Records supplied:

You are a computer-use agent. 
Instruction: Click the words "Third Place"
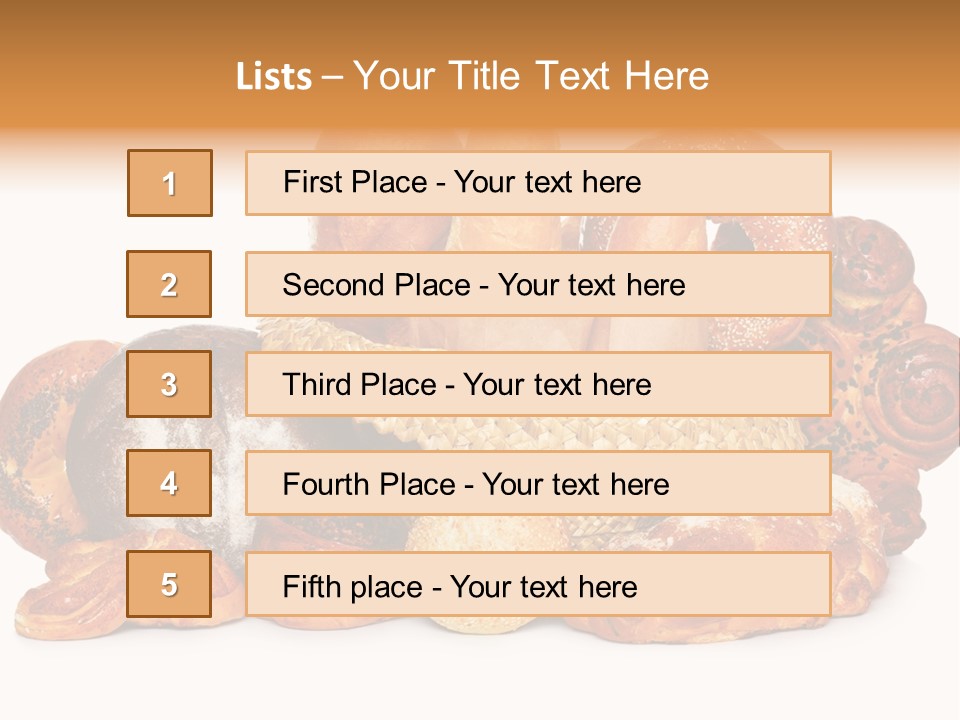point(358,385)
* * *
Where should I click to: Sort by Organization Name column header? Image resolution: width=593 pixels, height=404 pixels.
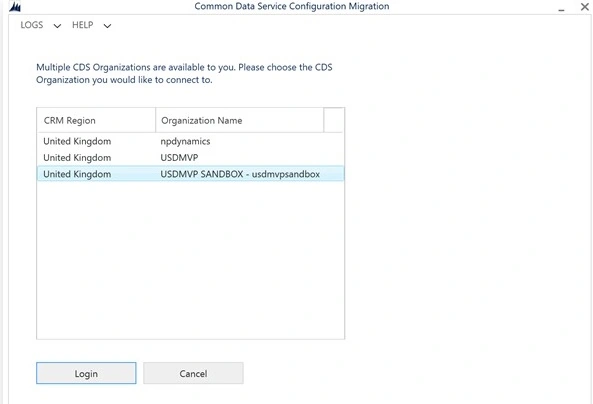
...
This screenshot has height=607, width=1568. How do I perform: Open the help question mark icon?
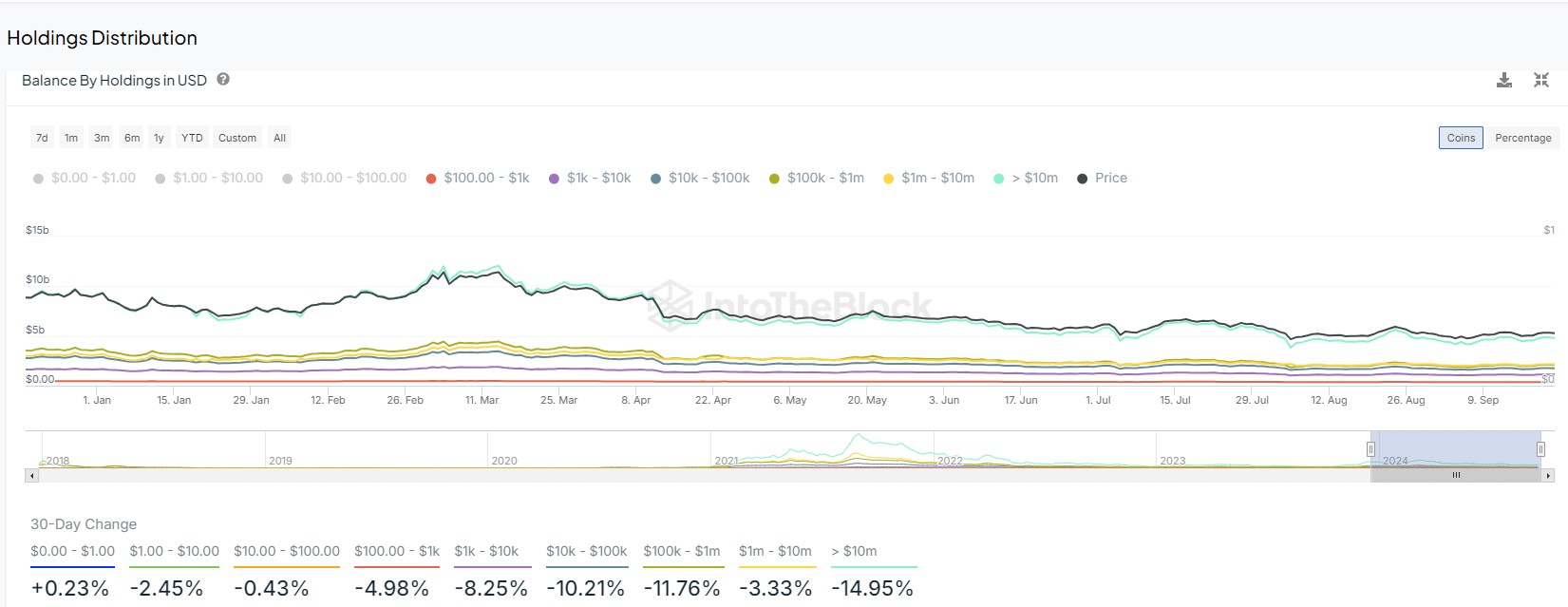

Required action: Each line above that contains the word "width" should be copied.

Response to this task:
Where should I click to: Sort by Organization Name column header? Image resolution: width=593 pixels, height=404 pixels.
This screenshot has height=607, width=1568. How do I perform: Open the help question mark icon?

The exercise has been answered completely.